DATA:
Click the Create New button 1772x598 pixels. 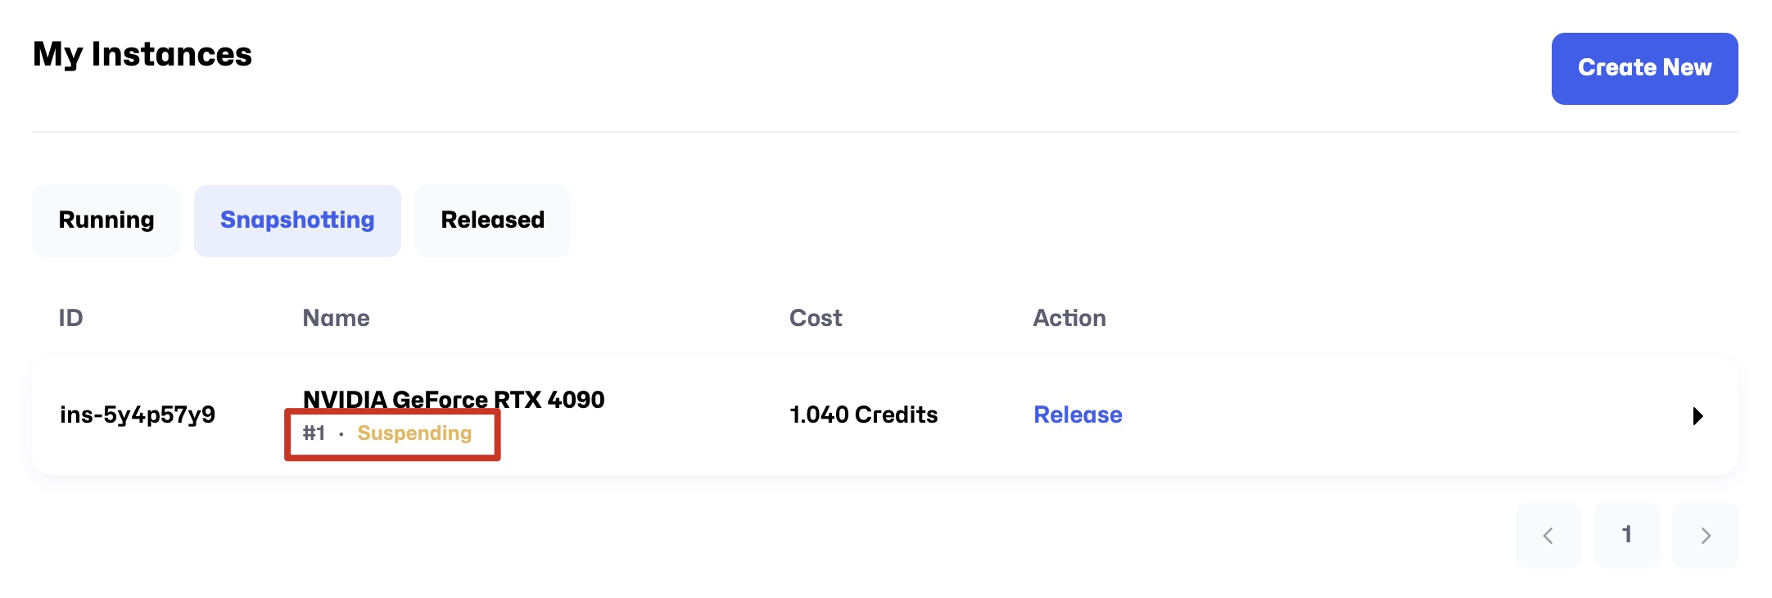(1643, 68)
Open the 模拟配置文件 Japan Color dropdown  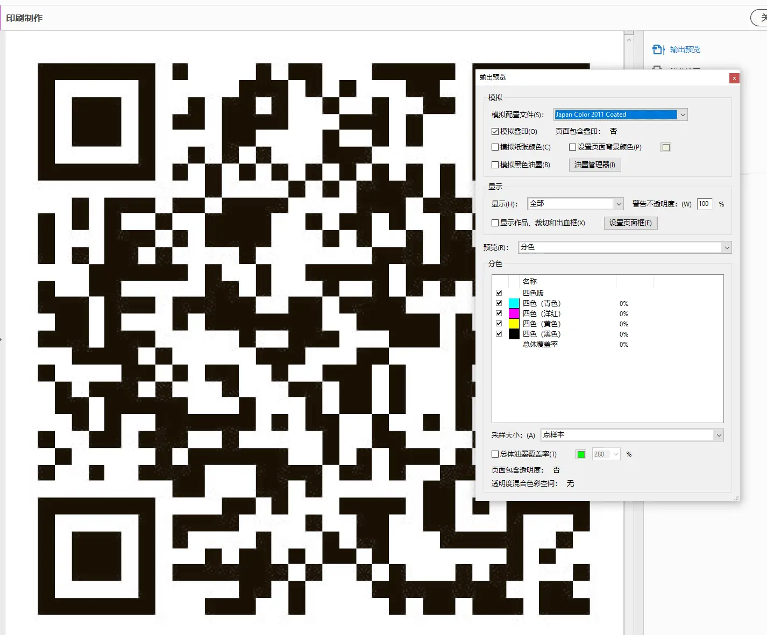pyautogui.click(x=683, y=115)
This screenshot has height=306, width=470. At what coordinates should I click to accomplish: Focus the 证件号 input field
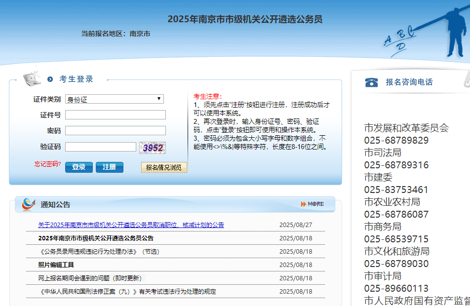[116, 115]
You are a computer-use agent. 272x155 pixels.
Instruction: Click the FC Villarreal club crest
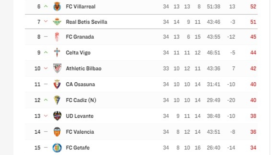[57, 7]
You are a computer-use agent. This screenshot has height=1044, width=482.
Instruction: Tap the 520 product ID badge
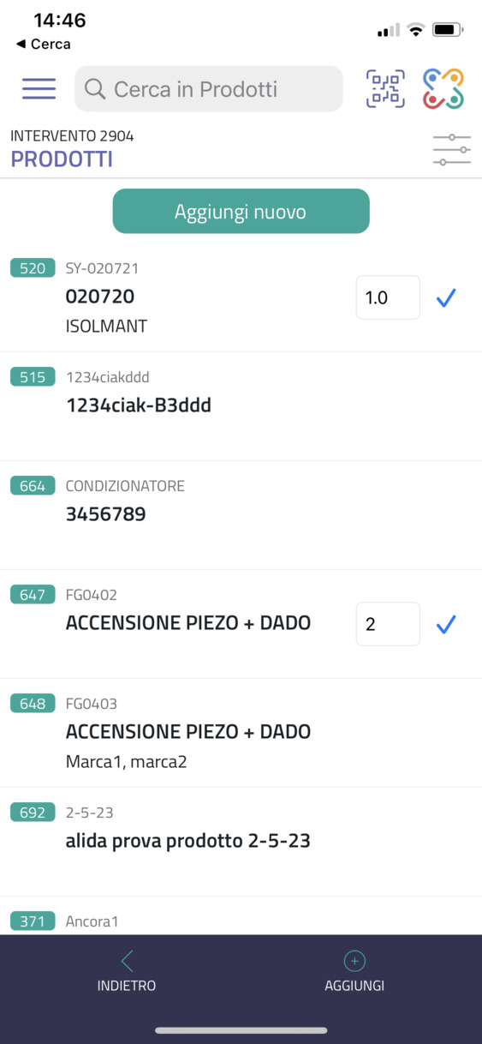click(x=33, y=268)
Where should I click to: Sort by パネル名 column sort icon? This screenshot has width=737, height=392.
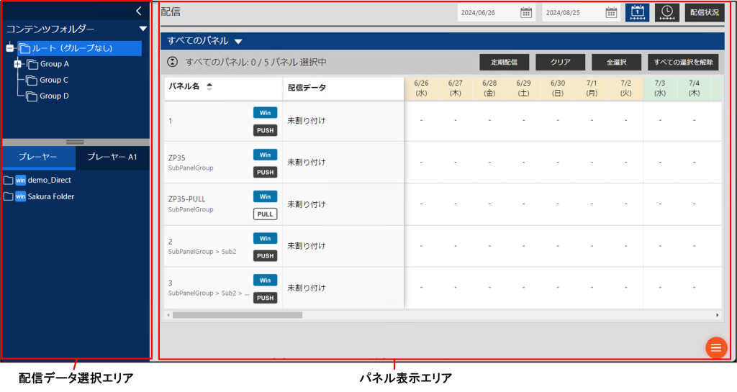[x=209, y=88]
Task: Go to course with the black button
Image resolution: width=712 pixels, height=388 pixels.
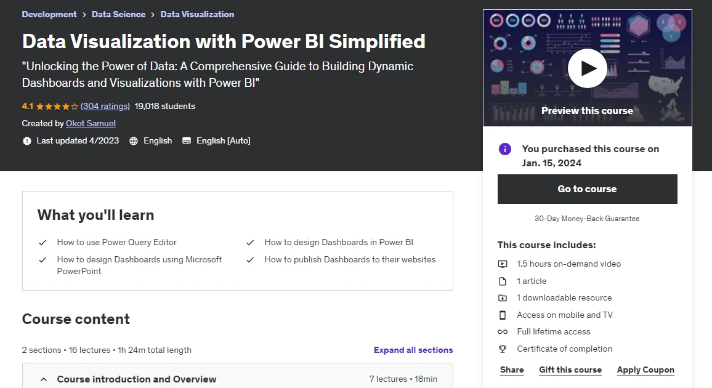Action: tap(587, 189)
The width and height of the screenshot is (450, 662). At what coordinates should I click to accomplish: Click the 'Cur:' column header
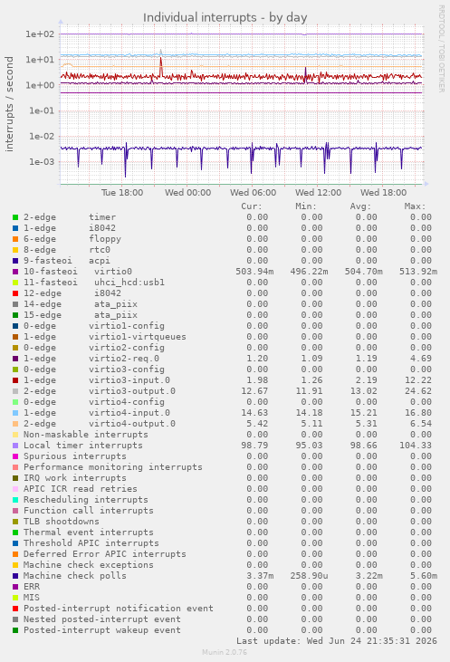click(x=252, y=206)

EXERCISE DESCRIPTION: Copy the rows above, from the line containing "Where should I" through the end of the rows, inclusive. Leave the pictures out of your copy.

ANSWER TO THIS TASK:
Where should I click to: Sort by パネル名 column sort icon? This screenshot has width=737, height=392.
[x=209, y=88]
Task: Go to course with the black button
Image resolution: width=712 pixels, height=388 pixels.
Action: tap(587, 189)
The width and height of the screenshot is (450, 662). At what coordinates should I click to accomplish: Click the 'Cur:' column header
click(x=252, y=206)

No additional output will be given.